Una delle uscite più sorprendenti in ambito prog nel 2008 riguarda l’esordio dei J’Accuse. Questo gruppo italiano ha fatto molto parlare di sé per un’opera molto fresca e alquanto distante dalle “tipologie” di prog più sfruttate abitualmente. Innumerevoli i paragoni che si sono fatti: sono stati tirati in ballo Mars Volta, C.S.I., gruppi di indie-rock e numerosi altri nomi. La realtà è che tutte queste influenze sono avvertibili di continuo, ma alla fine viene fuori un’entità nuova, un sound particolare, che è anche difficile da descrivere e che vi consiglio fin da subito di provare ad ascoltare per capire cosa intendo. Dopo un’introduzione atmosferica, caratterizzata da uno space-rock in crescendo, si entra nel vivo del lavoro con Il tempo muta le forme, dieci minuti concitati, con un rock tirato, guidato dalle chitarre elettriche, melodie vocali frenetiche e tese, ma anche con aperture ariose affascinanti che fanno tirare per un po’ il fiato. Le altre composizioni mantengono questa tendenza, che mostra un sound convulso e agitato, chitarre ruggenti, variazioni tematiche continue, accelerazioni improvvise e spericolate, pause di quiete apparente.

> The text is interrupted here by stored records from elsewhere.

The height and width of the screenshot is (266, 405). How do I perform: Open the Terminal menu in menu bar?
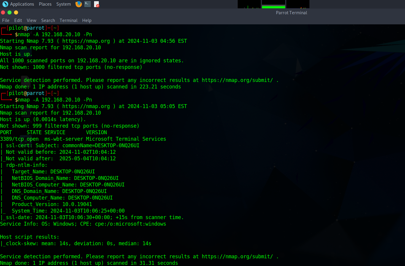point(69,20)
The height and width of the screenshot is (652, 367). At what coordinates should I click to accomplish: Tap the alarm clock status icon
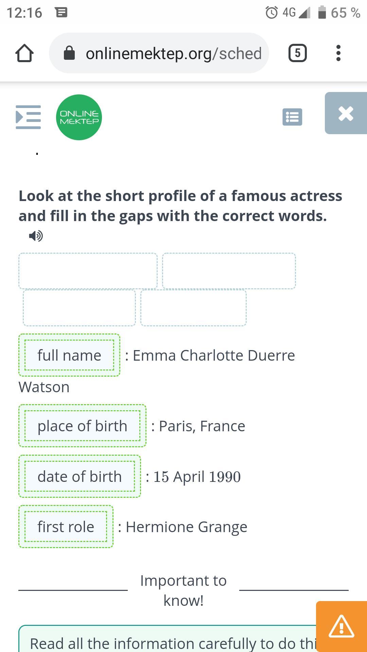click(272, 13)
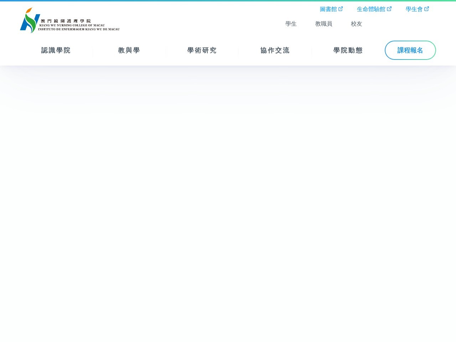
Task: Click the 澳門鏡湖護理學院 Chinese name text
Action: pos(66,21)
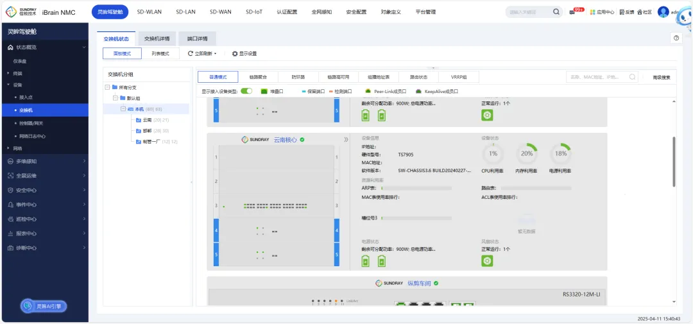Click the notification message icon with 99+ badge
Viewport: 693px width, 324px height.
pyautogui.click(x=572, y=12)
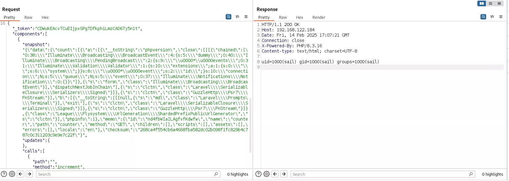Open the Render tab in Response

[319, 18]
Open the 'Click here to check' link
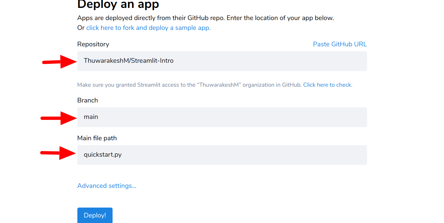Viewport: 444px width, 223px height. click(x=327, y=85)
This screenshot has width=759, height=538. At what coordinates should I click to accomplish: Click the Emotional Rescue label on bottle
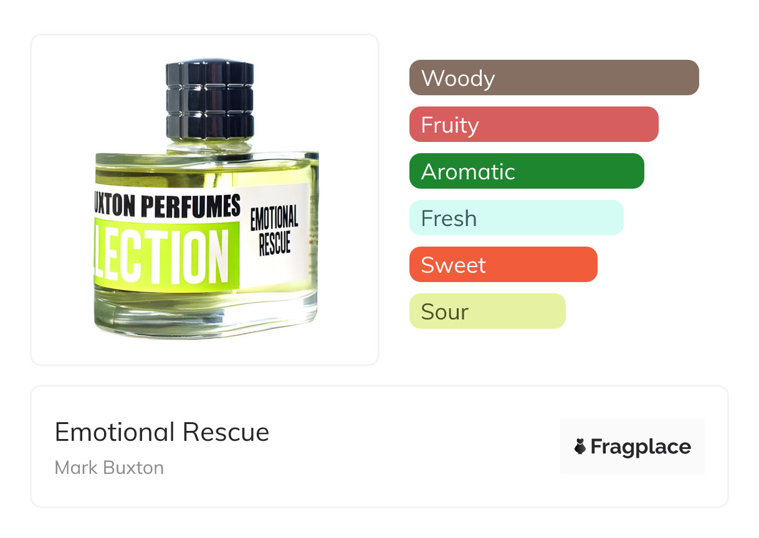tap(274, 231)
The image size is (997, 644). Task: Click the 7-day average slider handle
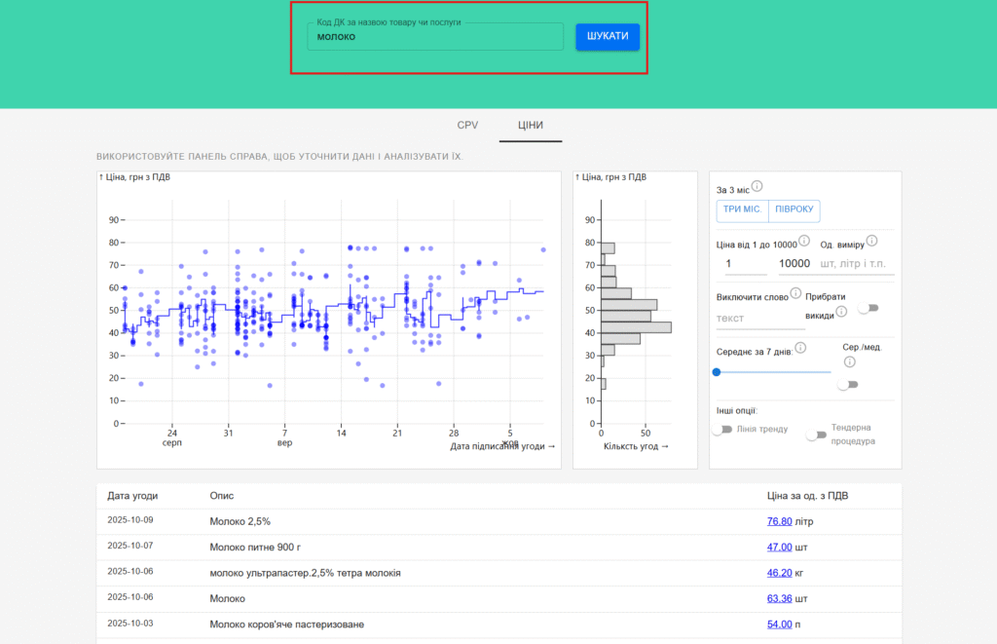click(x=717, y=371)
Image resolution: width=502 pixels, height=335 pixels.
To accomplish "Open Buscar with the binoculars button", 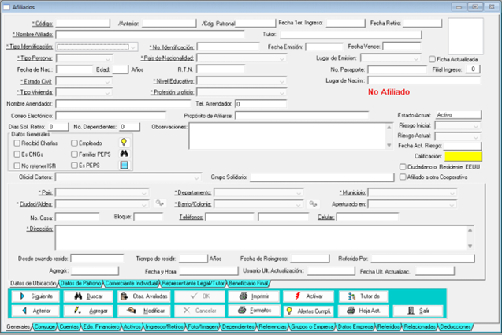I will coord(87,296).
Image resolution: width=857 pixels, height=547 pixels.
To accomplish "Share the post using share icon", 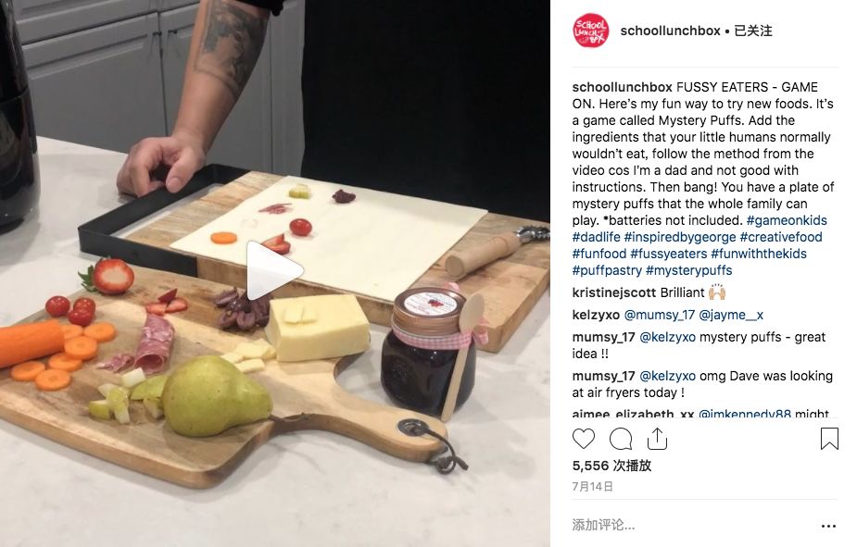I will pyautogui.click(x=657, y=439).
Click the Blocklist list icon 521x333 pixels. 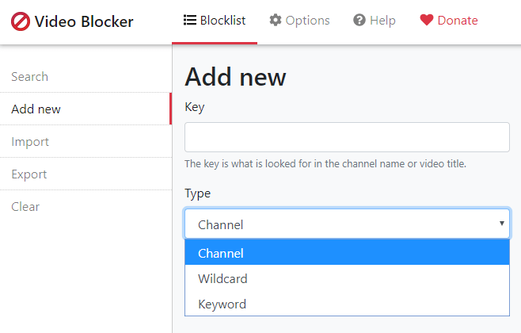tap(190, 20)
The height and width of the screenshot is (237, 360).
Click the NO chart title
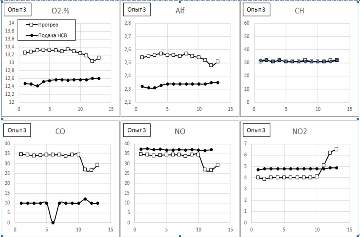180,132
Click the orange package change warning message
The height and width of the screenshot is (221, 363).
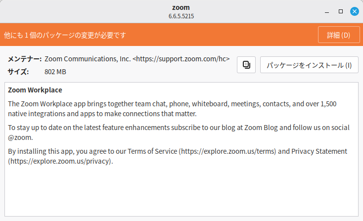click(x=65, y=35)
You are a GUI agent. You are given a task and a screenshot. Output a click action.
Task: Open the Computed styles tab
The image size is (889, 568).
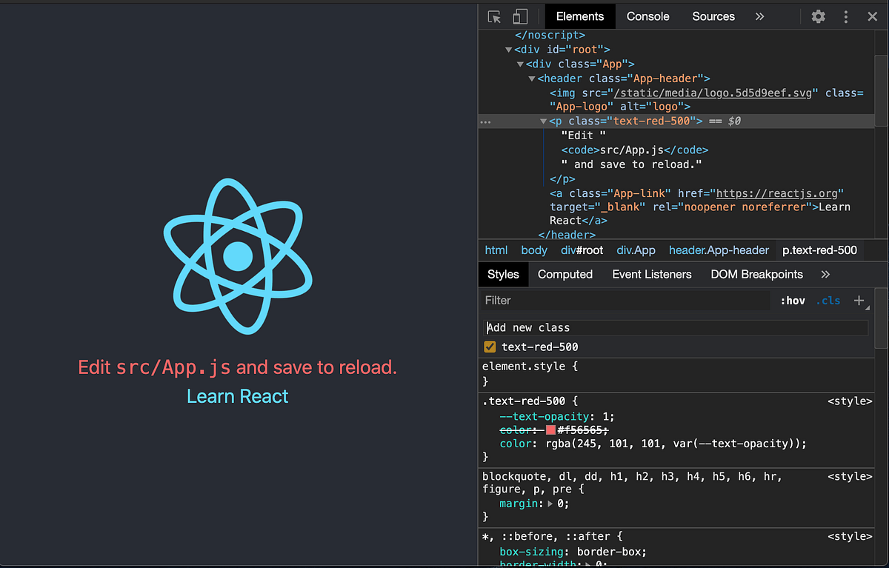(x=565, y=274)
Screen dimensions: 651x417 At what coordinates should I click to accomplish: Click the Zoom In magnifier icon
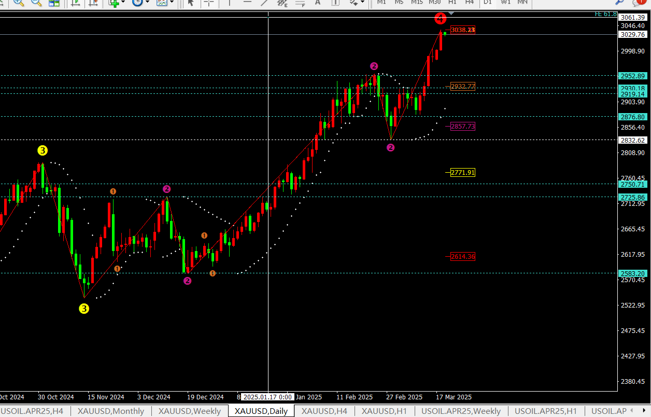19,3
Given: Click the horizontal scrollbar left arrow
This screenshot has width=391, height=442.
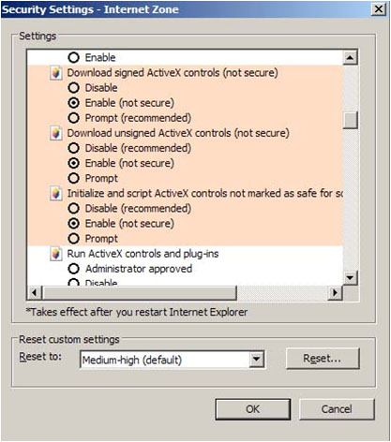Looking at the screenshot, I should (x=35, y=293).
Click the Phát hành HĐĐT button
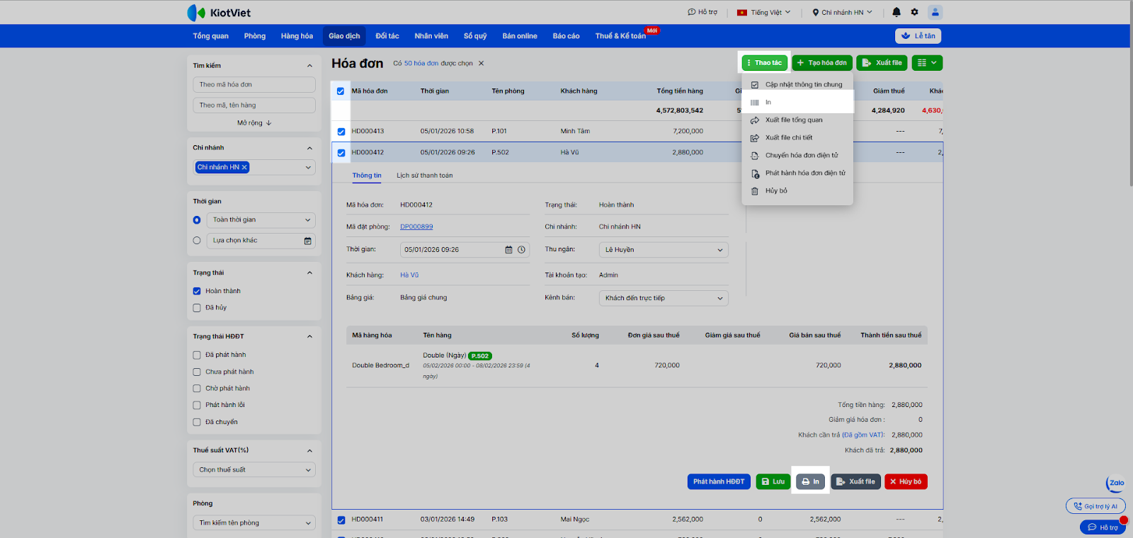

Apprezzabili sia per il coraggio che per la qualità dell’album, i J’Accuse meritano tutte le attenzioni che stanno ricevendo (un po’ a sorpresa, in verità, se si considera la scarsa propensione verso cose un po’ “diverse” da parte del progfan medio odierno). In attesa di sviluppi per un futuro all’altezza di queste premesse, continuiamo a goderci questo Abbandono del tempo e delle forme, disco che funziona pienamente… eccome se funziona!